### WHAT YOU ARE ASKED TO DO
All of the data below should be output exactly as given.

Stored items:
◇ ◇ ◇

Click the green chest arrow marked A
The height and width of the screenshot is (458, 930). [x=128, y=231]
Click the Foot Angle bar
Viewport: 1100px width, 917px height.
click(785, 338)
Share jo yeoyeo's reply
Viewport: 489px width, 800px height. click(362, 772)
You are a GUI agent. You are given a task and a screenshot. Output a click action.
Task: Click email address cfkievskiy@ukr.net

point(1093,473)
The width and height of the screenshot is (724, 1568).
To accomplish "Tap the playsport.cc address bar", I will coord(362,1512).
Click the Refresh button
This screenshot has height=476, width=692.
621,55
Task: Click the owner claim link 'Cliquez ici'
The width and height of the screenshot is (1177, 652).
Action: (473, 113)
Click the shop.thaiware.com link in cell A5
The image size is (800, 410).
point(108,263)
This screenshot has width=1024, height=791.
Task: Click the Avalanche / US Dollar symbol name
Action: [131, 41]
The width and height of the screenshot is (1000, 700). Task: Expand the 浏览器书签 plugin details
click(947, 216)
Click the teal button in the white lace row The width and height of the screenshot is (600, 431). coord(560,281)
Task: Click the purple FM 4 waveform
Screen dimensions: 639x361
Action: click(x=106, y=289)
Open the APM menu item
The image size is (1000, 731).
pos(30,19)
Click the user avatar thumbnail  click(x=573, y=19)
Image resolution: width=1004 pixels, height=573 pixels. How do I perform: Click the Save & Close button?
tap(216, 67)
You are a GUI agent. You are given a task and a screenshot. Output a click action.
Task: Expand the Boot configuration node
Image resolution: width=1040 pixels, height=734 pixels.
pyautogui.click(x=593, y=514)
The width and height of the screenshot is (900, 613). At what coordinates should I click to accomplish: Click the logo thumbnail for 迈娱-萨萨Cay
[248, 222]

◇ ◇ ◇

### RESPONSE
Click the green chest arrow marked A
The height and width of the screenshot is (458, 930). [x=128, y=231]
Click the Foot Angle bar
Viewport: 1100px width, 917px height.
click(785, 338)
Share jo yeoyeo's reply
Viewport: 489px width, 800px height. click(362, 772)
You are a GUI agent. You are given a task and a screenshot. Output a click action.
Task: Click email address cfkievskiy@ukr.net

point(1093,473)
The width and height of the screenshot is (724, 1568).
To accomplish "Tap the playsport.cc address bar", I will coord(362,1512).
Click the Refresh button
This screenshot has height=476, width=692.
621,55
Task: Click the owner claim link 'Cliquez ici'
The width and height of the screenshot is (1177, 652).
Action: (473, 113)
Click the shop.thaiware.com link in cell A5
The image size is (800, 410).
point(108,263)
This screenshot has width=1024, height=791.
Task: Click the Avalanche / US Dollar symbol name
Action: [131, 41]
The width and height of the screenshot is (1000, 700). Task: Expand the 浏览器书签 plugin details
click(947, 216)
Click the teal button in the white lace row The width and height of the screenshot is (600, 431). coord(560,281)
Task: Click the purple FM 4 waveform
Screen dimensions: 639x361
Action: click(x=106, y=289)
Open the APM menu item
The image size is (1000, 731).
pos(30,19)
Click the user avatar thumbnail  click(x=573, y=19)
Image resolution: width=1004 pixels, height=573 pixels. How do I perform: Click the Save & Close button?
tap(216, 67)
You are a GUI agent. You are given a task and a screenshot. Output a click action.
Task: Expand the Boot configuration node
Image resolution: width=1040 pixels, height=734 pixels.
pyautogui.click(x=593, y=514)
The width and height of the screenshot is (900, 613). At what coordinates should I click to accomplish: Click the logo thumbnail for 迈娱-萨萨Cay
[248, 222]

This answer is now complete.